What the task asks
Omit all pictures, then retype exactly the lines from the one that contains "Where should I" through the end of the listing.

Records provided

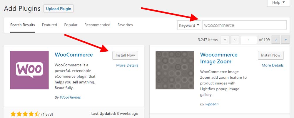The height and width of the screenshot is (118, 294).
Task: Switch to the Popular tab
Action: click(71, 25)
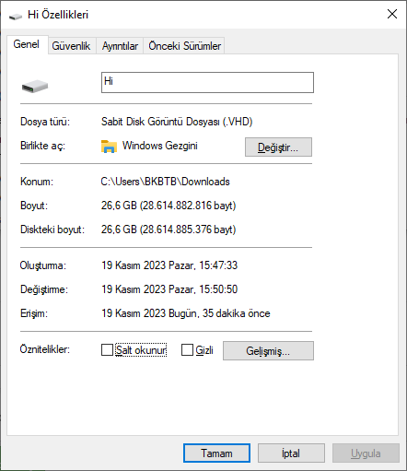Select the Genel tab

coord(27,44)
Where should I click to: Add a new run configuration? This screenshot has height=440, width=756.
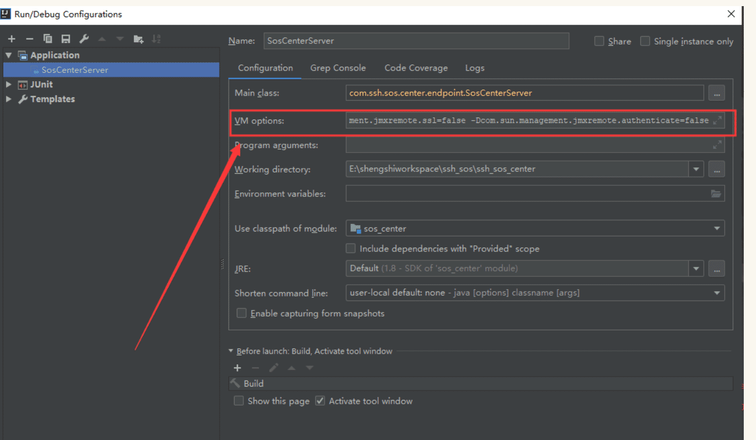(12, 39)
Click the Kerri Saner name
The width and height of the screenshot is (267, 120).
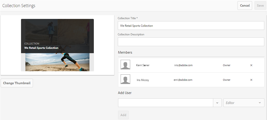click(x=143, y=65)
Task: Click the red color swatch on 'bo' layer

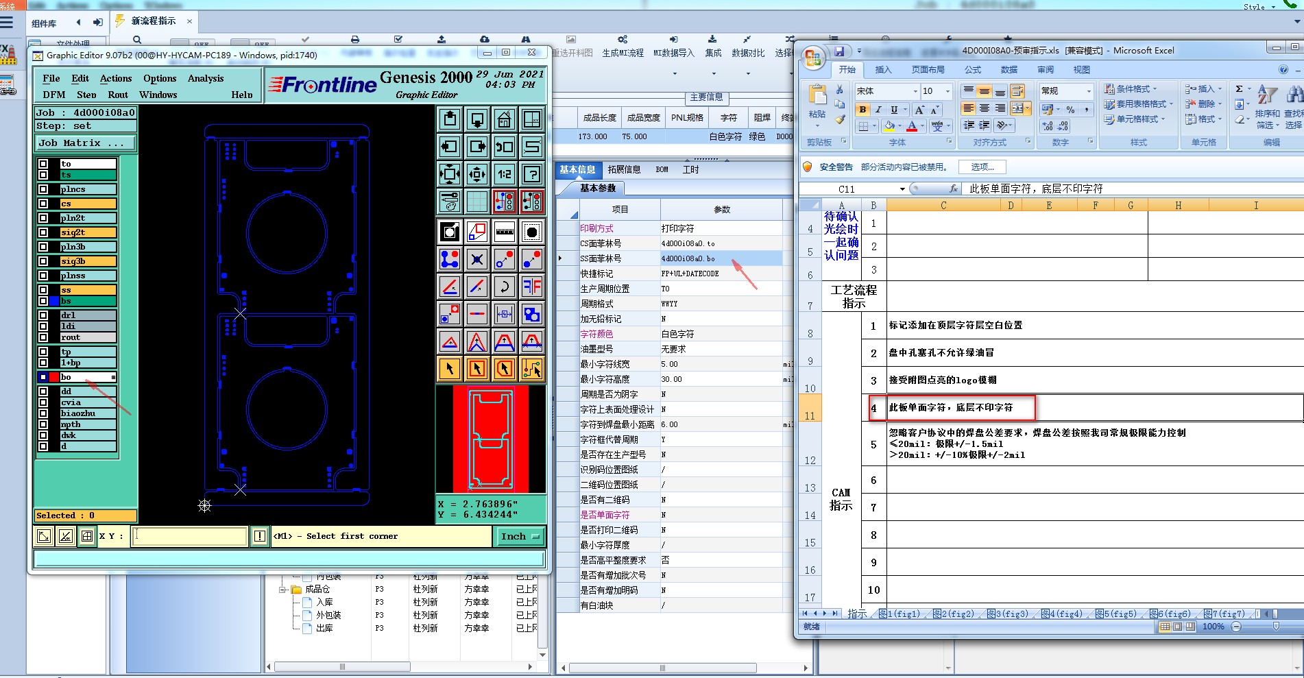Action: tap(54, 377)
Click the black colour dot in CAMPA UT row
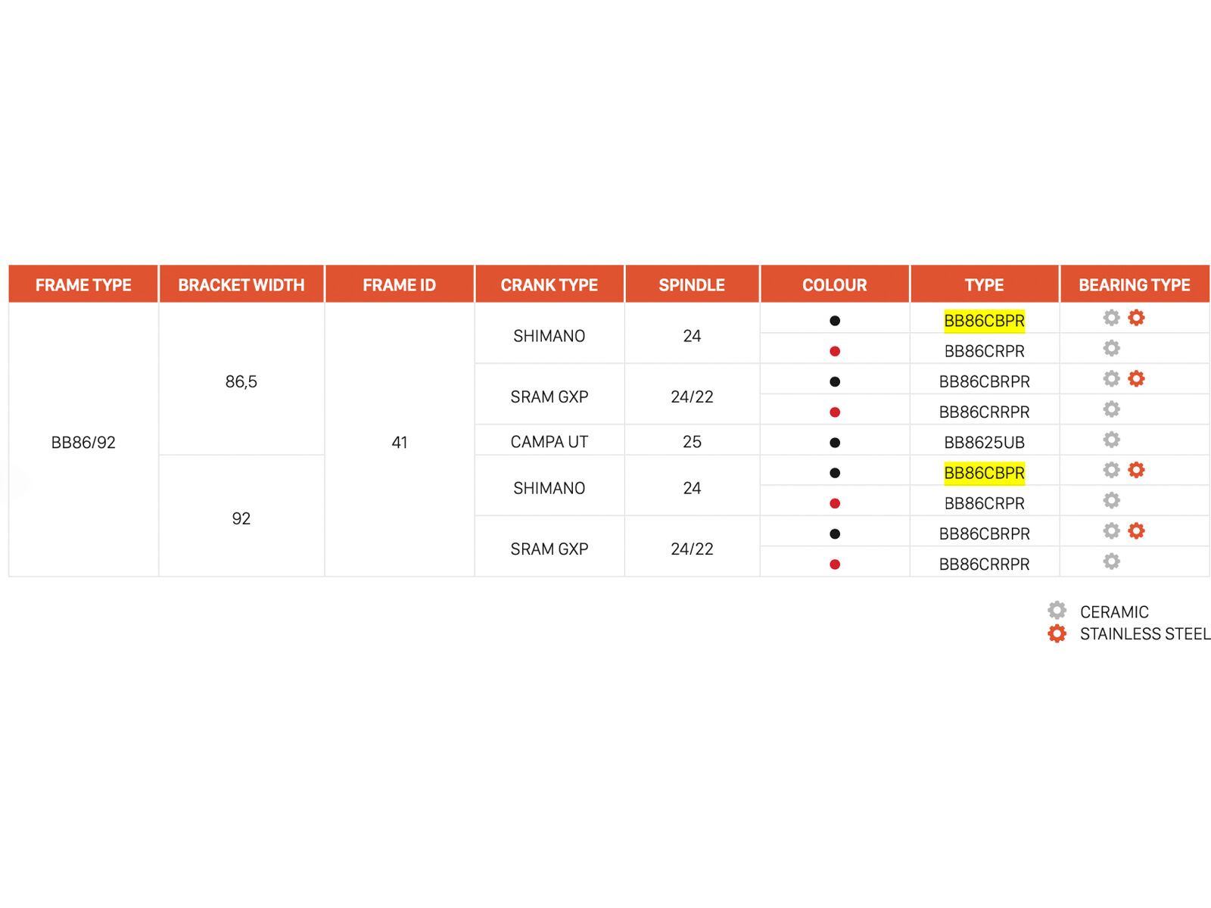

Response
Where should I click to: Add a new run configuration? This screenshot has height=440, width=756.
(12, 39)
Click the Kerri Saner name
The width and height of the screenshot is (267, 120).
click(x=143, y=65)
Task: Click the red color swatch on 'bo' layer

Action: tap(54, 377)
Click the black colour dot in CAMPA UT row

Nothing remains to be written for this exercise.